*Data shown:*
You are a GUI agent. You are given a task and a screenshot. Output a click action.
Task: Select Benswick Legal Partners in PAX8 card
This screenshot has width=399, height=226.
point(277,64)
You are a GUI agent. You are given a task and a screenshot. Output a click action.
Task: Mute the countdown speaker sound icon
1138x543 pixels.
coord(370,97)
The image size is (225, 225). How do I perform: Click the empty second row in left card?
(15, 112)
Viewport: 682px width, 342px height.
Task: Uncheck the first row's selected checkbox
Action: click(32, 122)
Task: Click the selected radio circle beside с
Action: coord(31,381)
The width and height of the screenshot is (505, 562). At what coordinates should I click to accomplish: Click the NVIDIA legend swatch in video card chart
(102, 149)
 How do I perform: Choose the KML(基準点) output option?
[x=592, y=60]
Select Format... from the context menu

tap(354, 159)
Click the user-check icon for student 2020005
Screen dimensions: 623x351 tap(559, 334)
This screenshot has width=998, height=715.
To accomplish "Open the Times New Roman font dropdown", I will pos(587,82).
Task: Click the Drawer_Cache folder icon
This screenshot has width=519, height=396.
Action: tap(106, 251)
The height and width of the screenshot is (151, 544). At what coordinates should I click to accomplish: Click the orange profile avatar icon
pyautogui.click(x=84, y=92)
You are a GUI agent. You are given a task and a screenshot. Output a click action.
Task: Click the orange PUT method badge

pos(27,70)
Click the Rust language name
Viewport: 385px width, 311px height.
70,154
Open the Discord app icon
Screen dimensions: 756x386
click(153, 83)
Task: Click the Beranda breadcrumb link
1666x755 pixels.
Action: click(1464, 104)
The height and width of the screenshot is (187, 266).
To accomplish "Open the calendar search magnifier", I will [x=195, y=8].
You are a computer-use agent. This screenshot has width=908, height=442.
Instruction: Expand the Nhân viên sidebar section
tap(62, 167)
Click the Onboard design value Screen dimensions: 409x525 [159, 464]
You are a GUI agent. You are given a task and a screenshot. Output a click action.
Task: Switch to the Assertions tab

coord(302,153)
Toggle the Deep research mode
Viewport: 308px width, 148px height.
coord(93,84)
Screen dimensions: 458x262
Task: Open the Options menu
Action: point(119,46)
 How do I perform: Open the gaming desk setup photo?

*Task instructions:*
Transcribe all of the lines in the records precisely.

*Solution to this task:*
You are a GUI agent. You are given a task and a screenshot. Output a click action.
Task: Select Benswick Legal Partners in PAX8 card
This screenshot has width=399, height=226.
point(277,64)
You are a GUI agent. You are given a task and a screenshot. Output a click action.
Task: Mute the countdown speaker sound icon
1138x543 pixels.
coord(370,97)
The image size is (225, 225). How do I perform: Click the empty second row in left card?
(15, 112)
Viewport: 682px width, 342px height.
Task: Uncheck the first row's selected checkbox
Action: click(32, 122)
Task: Click the selected radio circle beside с
Action: coord(31,381)
The width and height of the screenshot is (505, 562). At what coordinates should I click to accomplish: Click the NVIDIA legend swatch in video card chart
(102, 149)
 How do I perform: Choose the KML(基準点) output option?
[x=592, y=60]
Select Format... from the context menu

tap(354, 159)
Click the user-check icon for student 2020005
Screen dimensions: 623x351 tap(559, 334)
This screenshot has width=998, height=715.
To accomplish "Open the Times New Roman font dropdown", I will pos(587,82).
Task: Click the Drawer_Cache folder icon
This screenshot has width=519, height=396.
Action: tap(106, 251)
The height and width of the screenshot is (151, 544). At what coordinates should I click to accomplish: Click the orange profile avatar icon
pyautogui.click(x=84, y=92)
You are a GUI agent. You are given a task and a screenshot. Output a click action.
Task: Click the orange PUT method badge

pos(27,70)
Click the Rust language name
Viewport: 385px width, 311px height.
70,154
Open the Discord app icon
Screen dimensions: 756x386
click(153, 83)
Task: Click the Beranda breadcrumb link
1666x755 pixels.
Action: click(1464, 104)
The height and width of the screenshot is (187, 266).
To accomplish "Open the calendar search magnifier", I will [x=195, y=8].
You are a computer-use agent. This screenshot has width=908, height=442.
Instruction: Expand the Nhân viên sidebar section
tap(62, 167)
Click the Onboard design value Screen dimensions: 409x525 [159, 464]
You are a GUI agent. You are given a task and a screenshot. Output a click action.
Task: Switch to the Assertions tab

coord(302,153)
Toggle the Deep research mode
Viewport: 308px width, 148px height.
coord(93,84)
Screen dimensions: 458x262
Task: Open the Options menu
Action: point(119,46)
 How do I perform: Open the gaming desk setup photo?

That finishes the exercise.